What would leaving the EU mean for the UK's services sector?

Our Director Mats Persson writes on his Telegraph blog,
The UK’s services sector accounts for around 75 per cent of the country’s GDP. Britain’s 0.6 per cent growth in the second quarter of this year was largely thanks to this sector, which grew at its fastest rate in over two years.

Whether we like it or not, the UK will remain a services-based economy for a very long time. So it goes without saying that as David Cameron looks to negotiate a new settlement with Europe, getting a good deal for the UK’s services sector should feature highly.

By far the most common argument from Better Off Outers is: “We sell more to them than they sell to us”, implying that the UK’s trade deficit would give London leverage to secure a favourable Free Trade Agreement in place of EU membership. It’s a persuasive argument. It is also simplistic. As the graph below shows (click to enlarge), the UK’s trade deficit with the EU is the result of a large goods deficit, while it is a net exporter of services.


This is critical for several reasons.

First, UK services firms clearly use their comparative advantage to do business in Europe, boosting UK growth.

Secondly, if you buy into the “trade deficit” argument, it follows that while Germany and others would have an interest in maintaining open markets for selling manufactured goods in the UK, this logic does not apply for services, where they are net importers from the UK.

Therefore, the UK would be vulnerable to tit-for-tat trade games in its key economic sector. Perhaps Germany would be so keen to continue selling tariff-free cars that it would happily offer market access for UK services firms as part of a new deal. However, it’s far easier to remove tariffs for goods than it is to eliminate the myriad of barriers that exist to market access in services. Despite 40 years of negotiations, the Swiss still have patchy EU market access for services, while the EU and US have spent decades trying but failing to agree reciprocal market access for certain types of funds.

Critically, there’s only one off-the-peg model offering full market access for services outside the EU – the Norwegian model (EEA) – which for a range of other reasons would be a bad deal for the UK. The other potential models – the Swiss, Turkish and WTO options – would restrict access for the UK services industry absent separate agreements for specific sectors. This also spells problems for the City of London, currently used by a range of firms as an entry point to the single market, often via a so-called passport (involving a firm being allowed to sell its services across the EU as long as it’s authorised to do so in one member state).

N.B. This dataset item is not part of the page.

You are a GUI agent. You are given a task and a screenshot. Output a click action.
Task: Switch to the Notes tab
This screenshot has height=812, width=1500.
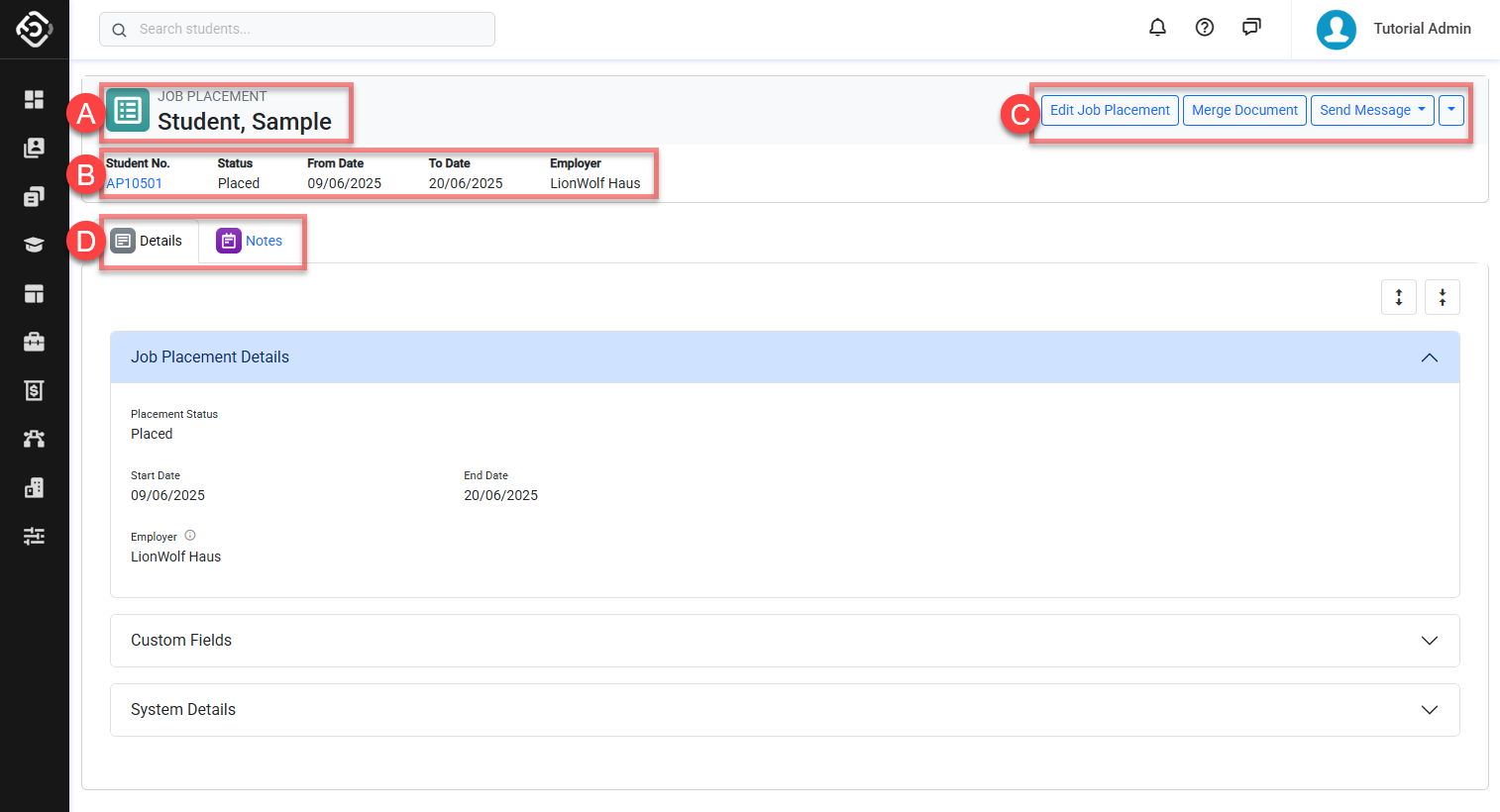[251, 241]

Again, given that the City is also a gateway to global markets for European firms, a deal might be struck. However, since “Anglo-Saxon” bankers and fund managers aren't exactly universally loved on the continent, it’s also easy to see France et al blocking passport-style provisions for UK financial firms in perpetuity.

So, there’s a strong argument for the UK to remain a full member, not only of the single market in goods, but also in services. Now, this cost-benefit analysis could of course change. For example, if the many non-trade costs of EU membership aren't reduced through fundamental reform; if the single market in services – which is under-developed – continues to be held up by protectionist interests; if the EU prevents the UK from taking advantage of growth opportunities from around the world; if Brussels continues to be more interested in restricting financial services activity rather than facilitating trade – then the case for fully remaining in the single market could weaken significantly.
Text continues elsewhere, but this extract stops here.